2015: The Ontario government launched a review of the Financial Services Commission of Ontario (FSCO) and the Deposit Insurance Corporation of Ontario (DICO). In same year, CCIR and CISRO developed a co-operative approach, using the ICPs as reference.
2016 (March): The Ontario Ministry of Finance released its final review of FSCO and DICO mandates and suggested significant regulatory changes for financial services industry oversight in Ontario.
2016 (Nov.): The Canadian Life and Health Insurance Association, Advocis, the Canadian Association of Independent Life Brokerage Agencies and the Independent Financial Brokers of Canada released The Approach: Serving The Client Through Needs-Based Sales Practices — a response to the CCIR and CISRO principles from 2006. The Approach was preceded by a public policy paper on promoting a customer-focused system, released in the spring.
2017 (Feb.): CCIR unveiled its annual statement on market conduct, due for the first time that spring, as way to collect information on insurance industry practices and conduct.
2017 (June): The Ontario Ministry of Finance appointed the first Financial Services Regulatory Authority (FSRA) board.
2018 (April): The FSRA CEO was named and the first progress report released from the regulator.
2018 (May): CCIR and CISRO released draft joint guidance on industry expectations based on the global ICPs. The guidance was out for comment until mid-June of that year.
2018 (Sept.): CCIR and CISRO released final joint guidance on industry expectations called Conduct of Insurance Business and Fair Treatment of Customers. At same time, FSCO released similar guidance.

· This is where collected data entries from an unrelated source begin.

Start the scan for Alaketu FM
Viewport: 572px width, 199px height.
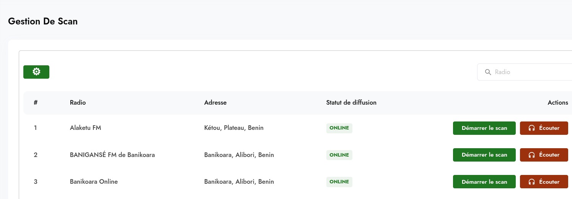pyautogui.click(x=484, y=128)
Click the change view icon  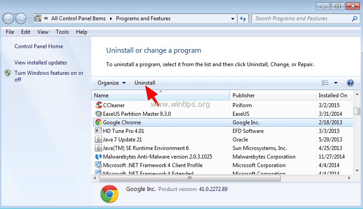pyautogui.click(x=325, y=83)
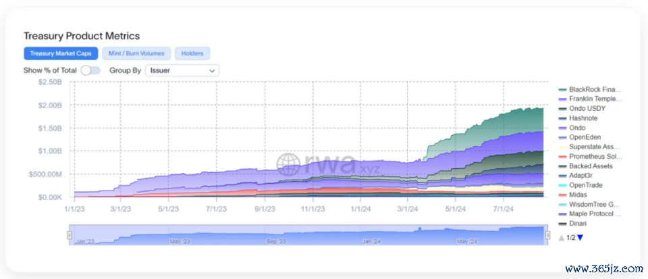Hide the Superstate series in legend
Screen dimensions: 648x279
point(593,147)
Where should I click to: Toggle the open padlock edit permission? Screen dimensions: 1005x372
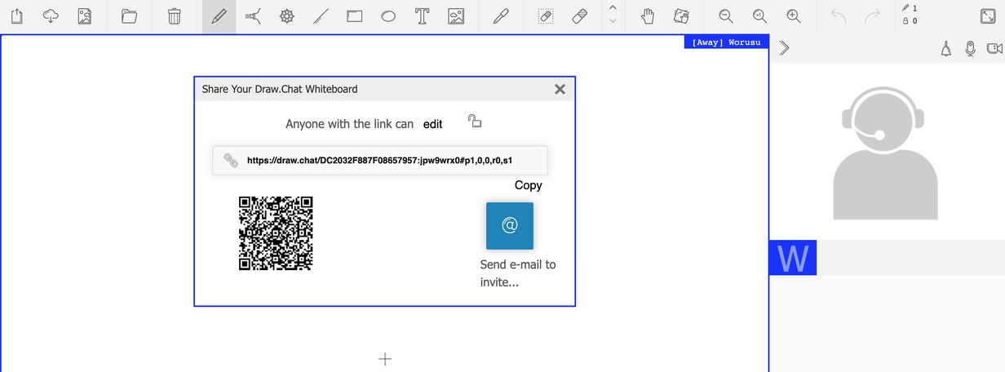coord(475,122)
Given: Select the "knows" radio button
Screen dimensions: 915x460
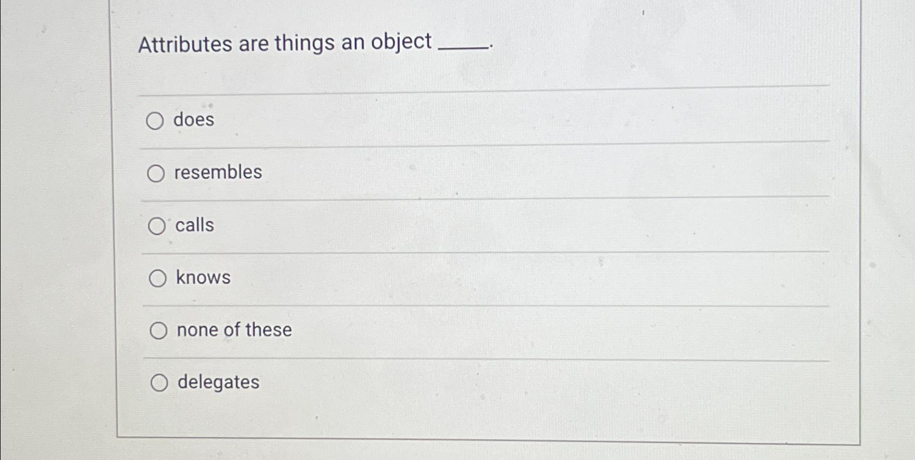Looking at the screenshot, I should [x=157, y=279].
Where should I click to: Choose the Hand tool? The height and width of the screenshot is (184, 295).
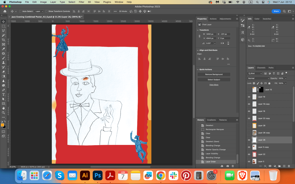click(3, 108)
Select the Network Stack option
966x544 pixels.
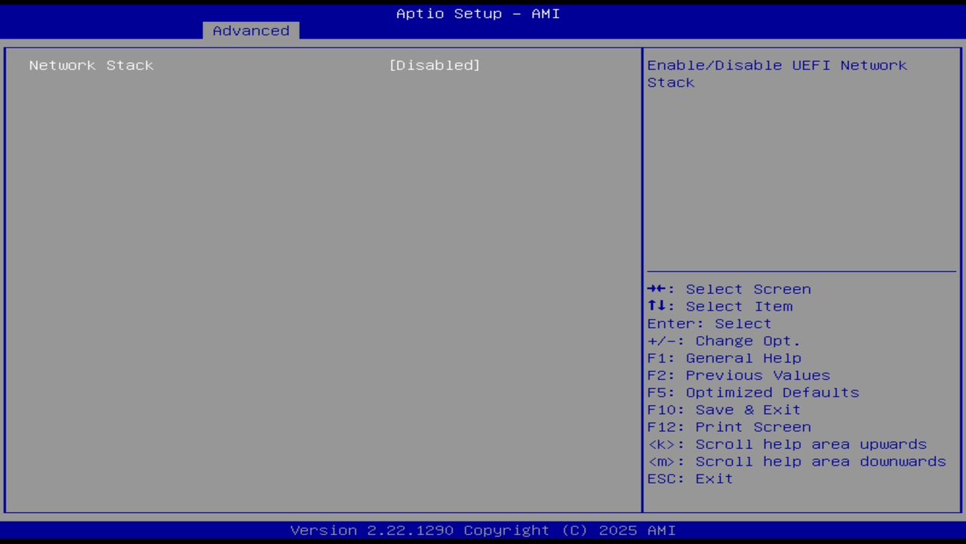[91, 65]
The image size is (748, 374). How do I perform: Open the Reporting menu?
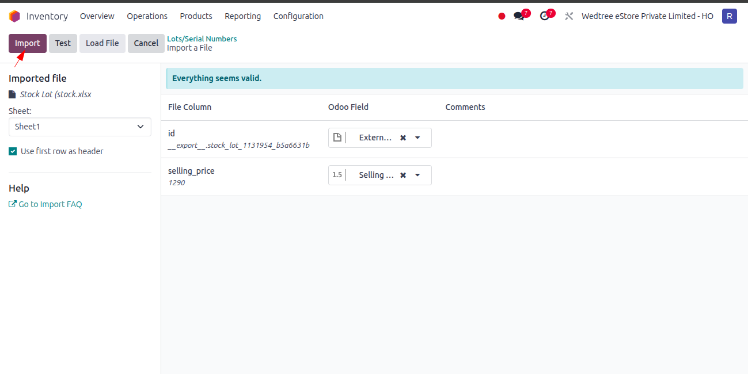click(242, 16)
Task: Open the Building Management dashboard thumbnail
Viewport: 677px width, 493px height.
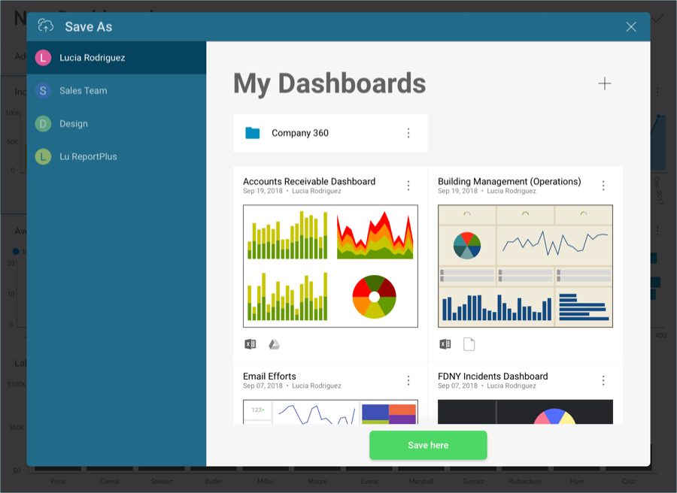Action: point(525,266)
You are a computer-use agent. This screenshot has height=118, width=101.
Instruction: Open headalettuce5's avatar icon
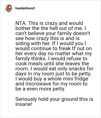coord(9,8)
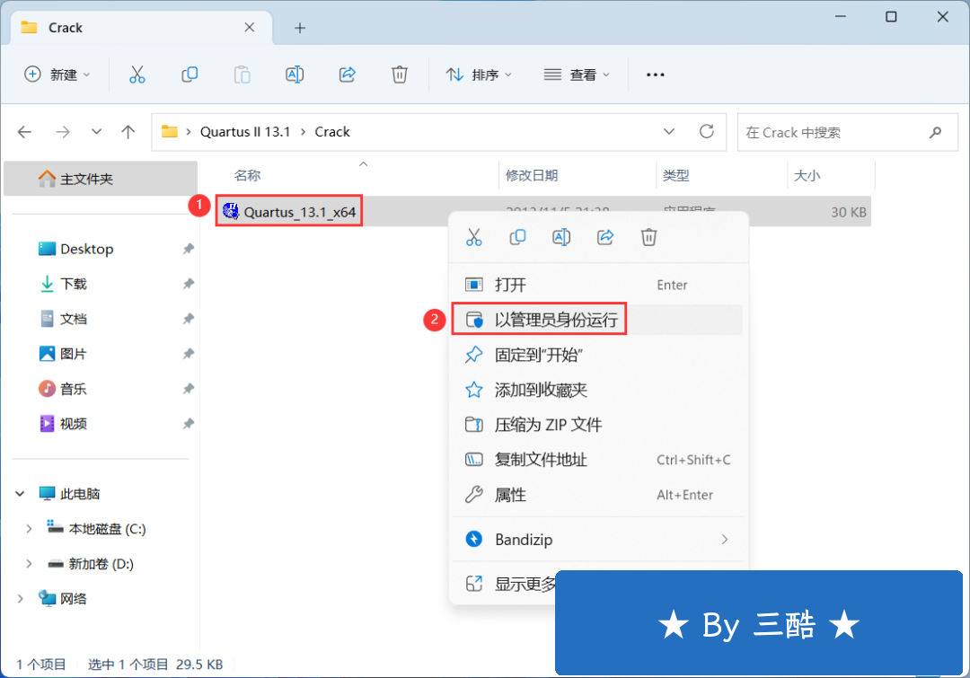Go up one folder level using the up arrow
The image size is (970, 678).
(128, 132)
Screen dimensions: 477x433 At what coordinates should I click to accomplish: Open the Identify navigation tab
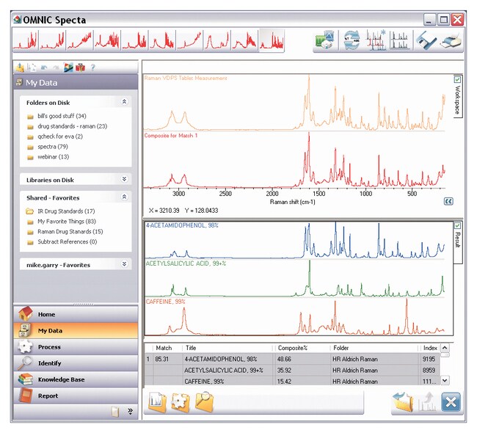[x=50, y=363]
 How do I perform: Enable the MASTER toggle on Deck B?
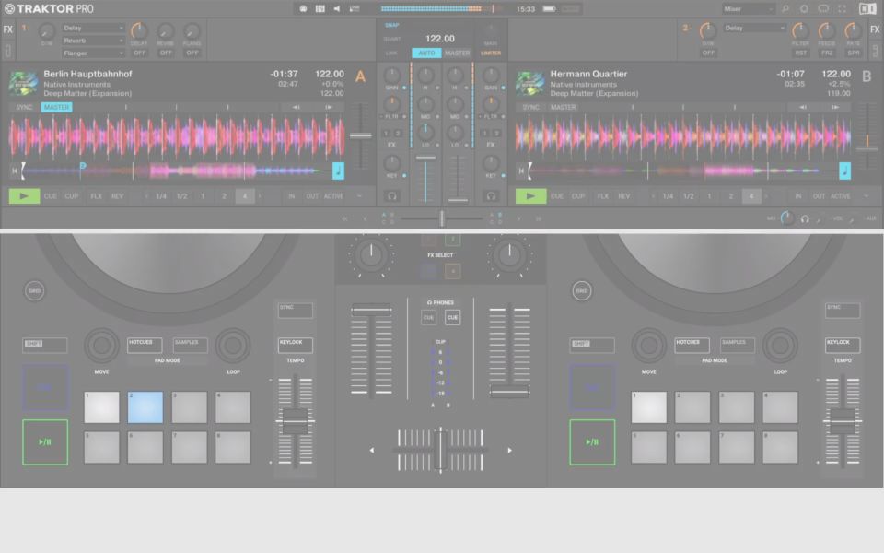click(x=563, y=107)
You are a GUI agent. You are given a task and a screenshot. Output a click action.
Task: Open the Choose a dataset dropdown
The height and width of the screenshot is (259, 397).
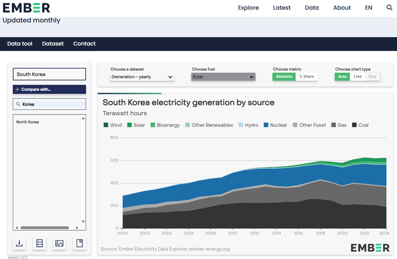(x=142, y=77)

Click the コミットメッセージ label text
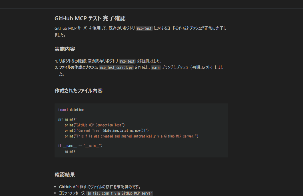72,193
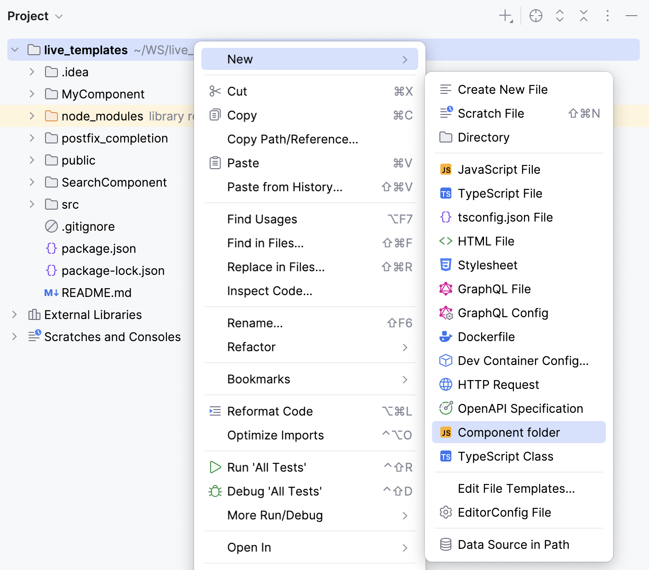This screenshot has height=570, width=649.
Task: Open the Project view switcher dropdown
Action: (x=35, y=16)
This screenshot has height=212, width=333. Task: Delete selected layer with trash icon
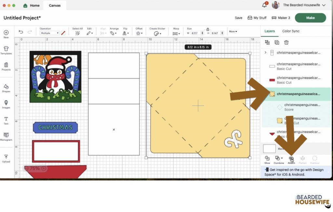pos(286,42)
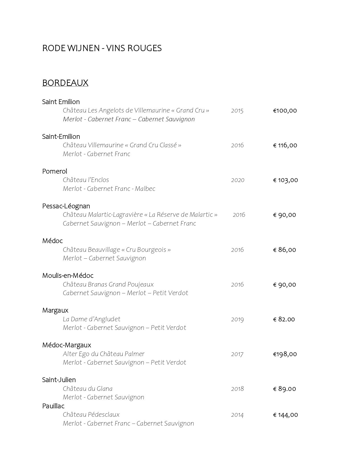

2019 (Jan.): FSRA published its draft 2019-20 priorities.
2019 (June): FSRA assumed FSCO’s responsibilities, and the CCIR executive committee representative for Ontario changed.
2019 (July): By this time, eight jurisdictions had adopted and created guidance related to the fair treatment guidance, with the remaining five at various stages of implementation.
2019 (Oct.): FSRA issued a new guidance framework to standardize oversight on a pilot basis through March 2020.
2019 (Nov.): The fair treatment guidance working group, first mentioned in CCIR’s 2017-2020 strategic plan, released its inaugural communique. The statement discussed industry questions about the guidance and the group’s focus going forward.